ICICI Ventures-backed houseware products maker Cello World Limited will soon hit the market with a Rs 800-crore qualified institutional placement (QIP) offering, sources aware of the company’s plans told Moneycontrol.
The fundraising effort comes just eight months after the company listed on the stock exchanges following a Rs 1,900-crore initial public offering (IPO), which saw the company’s promoters and investors sell their shares in a pure offer for sale. ICICI Ventures invested Rs 360 crore in Cello World in November 2022.
Cello World’s shares have risen by 36 percent since its listing in November to Rs 880.80 per share as on Friday, June 28. The company had sold its shares in the IPO at Rs 648 apiece.
“The QIP work is in advanced stages and the deal is likely to be launched in the coming couple of weeks. A few investment banks such as Motilal Oswal, JM Financial and Kotak are working on the share sale,” said one of the persons mentioned above.

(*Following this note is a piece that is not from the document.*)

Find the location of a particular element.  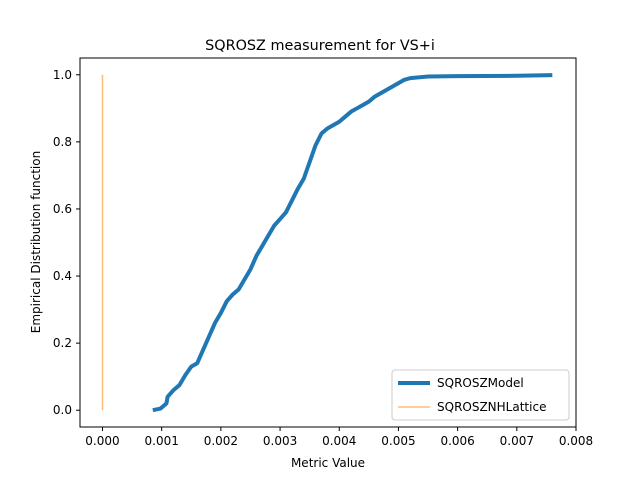

legend-box is located at coordinates (480, 395).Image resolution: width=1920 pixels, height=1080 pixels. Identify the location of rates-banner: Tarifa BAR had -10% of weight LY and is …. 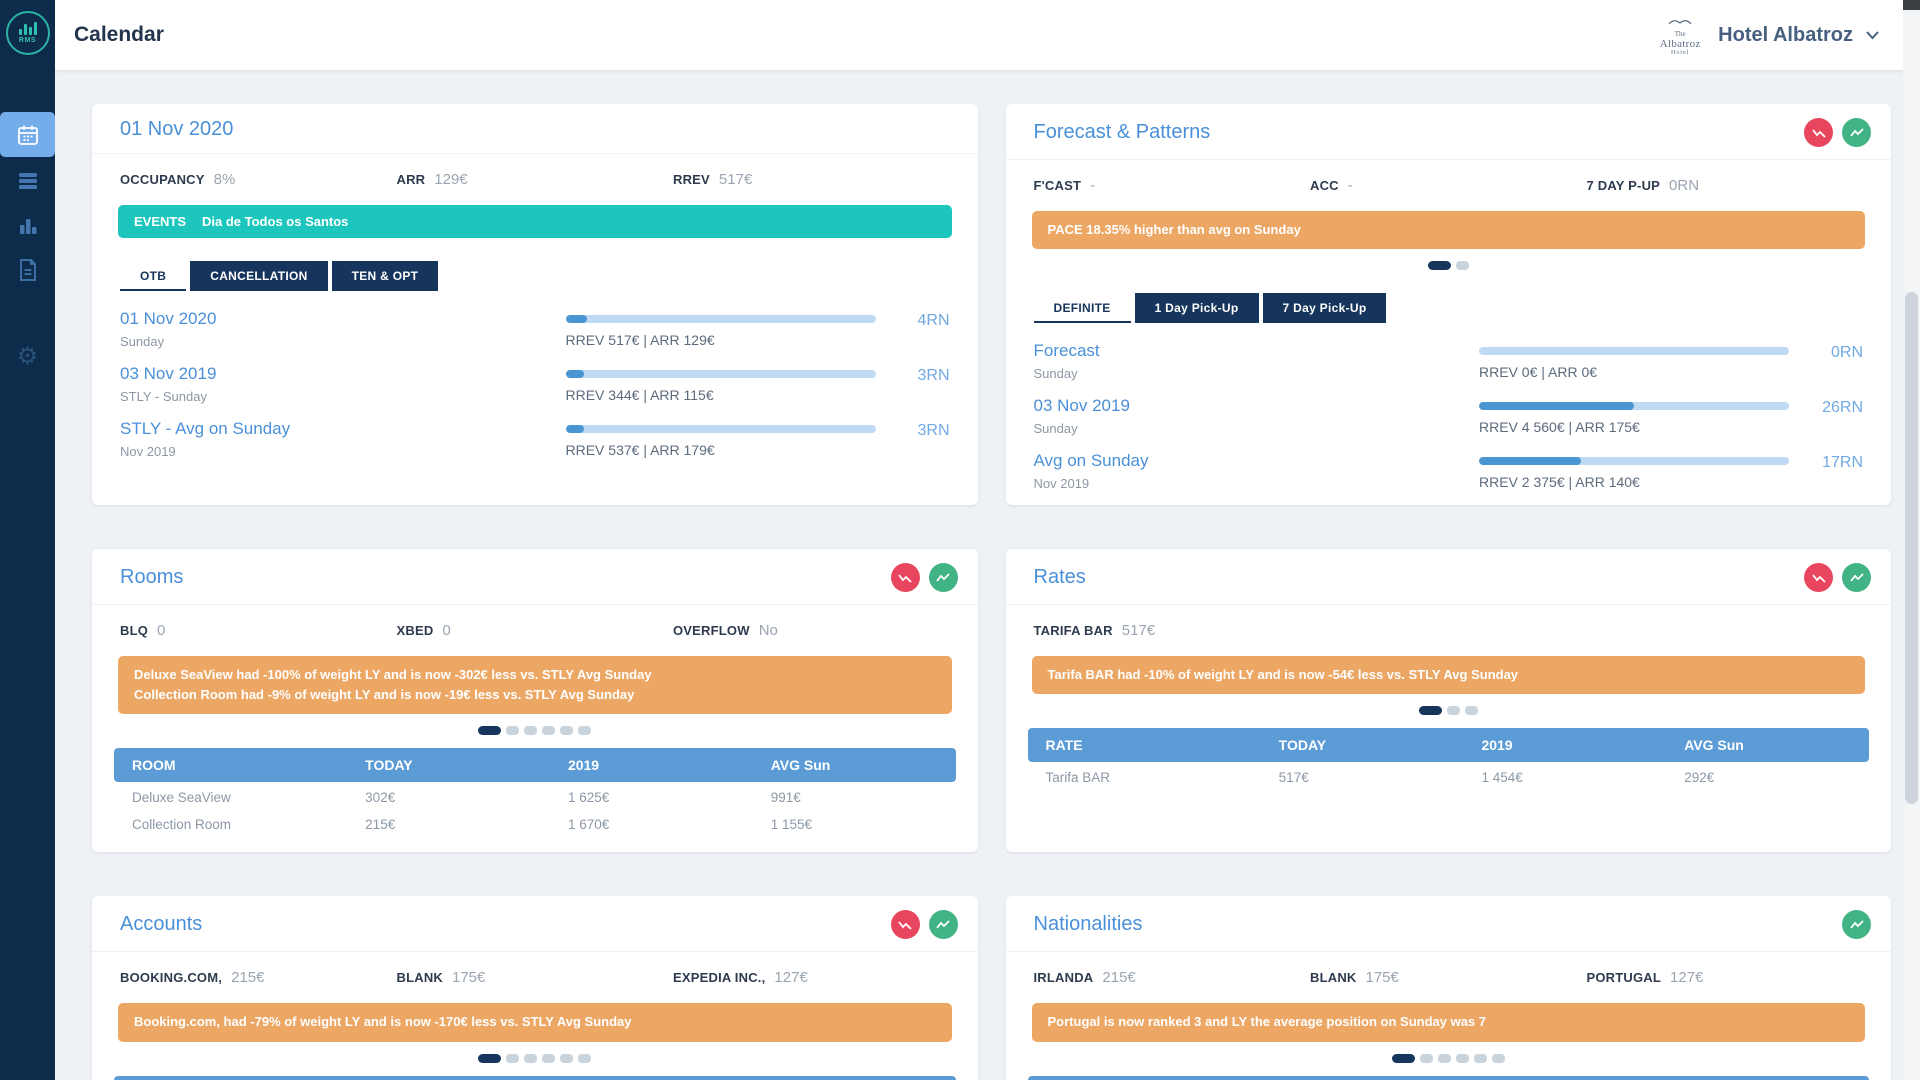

The company plans to use the funds for various purposes including repayment of debt, capital expenditure to augment its manufacturing facilities, funding its growth plans as well as for working capital requirements.
A source added that one of the other important reasons for the QIP is to bring down the promoter stake in the company to 75 percent to meet Securities and Exchange Board of India (SEBI) minimum public shareholding norms. Under these norms all newly listed companies need to achieve a minimum public shareholding of 25 percent in three years from listing.

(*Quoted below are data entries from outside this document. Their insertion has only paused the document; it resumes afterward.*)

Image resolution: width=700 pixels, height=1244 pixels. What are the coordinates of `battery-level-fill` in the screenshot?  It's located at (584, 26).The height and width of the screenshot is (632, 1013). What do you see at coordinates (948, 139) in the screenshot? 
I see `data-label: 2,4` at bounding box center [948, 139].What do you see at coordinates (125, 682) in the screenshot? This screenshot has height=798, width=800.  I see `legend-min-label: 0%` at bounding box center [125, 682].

Promoters of Cello World currently hold a 78 percent stake in the company. Shareholders of the company had approved the QIP fundraise on June 26 in an extra-ordinary general meeting.
A message sent to Cello World chairman and managing director Pradeep Rathod had not elicited a response till the time of publishing this article.
For the fiscal year ended March 31, 2024, the company reported a revenue of Rs 2,000 crore, a growth of 11 percent over the previous fiscal. Earnings before interest, taxes, depreciation and amortisation grew 22 percent to Rs 535 crore while profit rose 24 percent to Rs 334 crore.
The company derived 66.2 percent of its revenue from consumerware products, 16.7 percent from writing products and the rest from moulded furniture and allied products.